[Extracted data entries]
········
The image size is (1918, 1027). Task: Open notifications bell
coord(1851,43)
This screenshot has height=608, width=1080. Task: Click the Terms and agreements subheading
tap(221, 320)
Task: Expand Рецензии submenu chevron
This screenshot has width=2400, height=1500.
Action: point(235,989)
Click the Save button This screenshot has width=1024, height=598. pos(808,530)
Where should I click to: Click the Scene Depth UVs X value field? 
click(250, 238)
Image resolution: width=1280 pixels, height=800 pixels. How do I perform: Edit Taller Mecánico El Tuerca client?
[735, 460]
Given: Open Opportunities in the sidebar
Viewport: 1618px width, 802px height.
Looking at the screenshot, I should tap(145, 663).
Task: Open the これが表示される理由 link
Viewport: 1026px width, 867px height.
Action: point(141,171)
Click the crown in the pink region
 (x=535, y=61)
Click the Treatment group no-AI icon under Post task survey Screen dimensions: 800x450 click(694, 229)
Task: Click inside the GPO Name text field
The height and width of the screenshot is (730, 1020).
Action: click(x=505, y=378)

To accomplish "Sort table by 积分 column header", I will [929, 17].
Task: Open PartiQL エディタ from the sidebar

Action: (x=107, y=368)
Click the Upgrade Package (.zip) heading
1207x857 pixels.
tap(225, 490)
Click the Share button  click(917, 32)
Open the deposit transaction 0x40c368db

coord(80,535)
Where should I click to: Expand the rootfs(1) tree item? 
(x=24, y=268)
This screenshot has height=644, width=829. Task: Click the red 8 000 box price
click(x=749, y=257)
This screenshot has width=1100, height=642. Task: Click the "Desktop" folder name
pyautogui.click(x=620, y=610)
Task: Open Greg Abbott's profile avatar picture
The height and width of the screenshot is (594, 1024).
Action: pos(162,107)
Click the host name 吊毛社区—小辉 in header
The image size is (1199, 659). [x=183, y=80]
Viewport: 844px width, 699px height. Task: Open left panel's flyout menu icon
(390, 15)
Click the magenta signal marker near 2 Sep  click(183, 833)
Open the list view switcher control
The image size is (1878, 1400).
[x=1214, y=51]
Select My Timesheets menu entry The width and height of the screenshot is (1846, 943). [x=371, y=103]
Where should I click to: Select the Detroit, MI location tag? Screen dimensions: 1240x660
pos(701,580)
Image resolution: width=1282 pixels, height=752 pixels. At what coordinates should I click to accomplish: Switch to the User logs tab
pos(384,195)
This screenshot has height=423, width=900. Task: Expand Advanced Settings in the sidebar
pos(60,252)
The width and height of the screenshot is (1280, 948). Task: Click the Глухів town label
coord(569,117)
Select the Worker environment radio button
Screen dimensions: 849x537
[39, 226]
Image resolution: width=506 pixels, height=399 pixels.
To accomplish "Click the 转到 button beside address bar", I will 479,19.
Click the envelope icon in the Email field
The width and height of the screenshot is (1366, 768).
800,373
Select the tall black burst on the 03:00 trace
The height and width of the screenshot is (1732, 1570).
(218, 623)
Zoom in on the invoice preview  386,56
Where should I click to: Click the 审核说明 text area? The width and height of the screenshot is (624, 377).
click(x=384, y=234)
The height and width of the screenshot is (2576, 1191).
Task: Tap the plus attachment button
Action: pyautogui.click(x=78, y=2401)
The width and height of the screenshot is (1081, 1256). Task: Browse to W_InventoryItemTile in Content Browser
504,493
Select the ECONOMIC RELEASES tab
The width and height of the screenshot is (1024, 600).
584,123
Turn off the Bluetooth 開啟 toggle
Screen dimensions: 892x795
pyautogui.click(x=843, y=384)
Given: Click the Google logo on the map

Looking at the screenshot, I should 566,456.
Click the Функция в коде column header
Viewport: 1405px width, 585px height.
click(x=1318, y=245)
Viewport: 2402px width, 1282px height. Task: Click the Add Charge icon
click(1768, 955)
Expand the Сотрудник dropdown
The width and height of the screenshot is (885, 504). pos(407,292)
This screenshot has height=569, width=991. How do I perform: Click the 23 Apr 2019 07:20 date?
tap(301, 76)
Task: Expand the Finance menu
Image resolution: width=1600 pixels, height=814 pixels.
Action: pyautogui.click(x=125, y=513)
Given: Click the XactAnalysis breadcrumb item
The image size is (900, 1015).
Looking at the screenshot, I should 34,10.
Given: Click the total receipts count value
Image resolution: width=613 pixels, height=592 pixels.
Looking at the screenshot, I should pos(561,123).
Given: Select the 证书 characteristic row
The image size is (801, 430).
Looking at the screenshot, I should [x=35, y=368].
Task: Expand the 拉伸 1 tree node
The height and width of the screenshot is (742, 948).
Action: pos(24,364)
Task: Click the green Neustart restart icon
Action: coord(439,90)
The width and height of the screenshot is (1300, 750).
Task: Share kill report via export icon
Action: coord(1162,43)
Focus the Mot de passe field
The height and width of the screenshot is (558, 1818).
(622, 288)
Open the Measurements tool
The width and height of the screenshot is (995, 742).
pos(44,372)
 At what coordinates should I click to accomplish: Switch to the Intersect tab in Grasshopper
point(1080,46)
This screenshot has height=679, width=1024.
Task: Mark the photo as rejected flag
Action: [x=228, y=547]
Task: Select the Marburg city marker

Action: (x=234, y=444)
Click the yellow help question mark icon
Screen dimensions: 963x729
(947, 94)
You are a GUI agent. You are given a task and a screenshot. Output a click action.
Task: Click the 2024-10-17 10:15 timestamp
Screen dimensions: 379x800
········
DIRECTIONS
Copy out only the lines of the records above from the one with "This screenshot has height=423, width=900." through the one with "Image resolution: width=506", exactly as they stand, both included.

FINISHED EXERCISE
This screenshot has height=423, width=900. Task: Expand Advanced Settings in the sidebar
pos(60,252)
The width and height of the screenshot is (1280, 948). Task: Click the Глухів town label
coord(569,117)
Select the Worker environment radio button
Screen dimensions: 849x537
[39, 226]
Image resolution: width=506 pixels, height=399 pixels.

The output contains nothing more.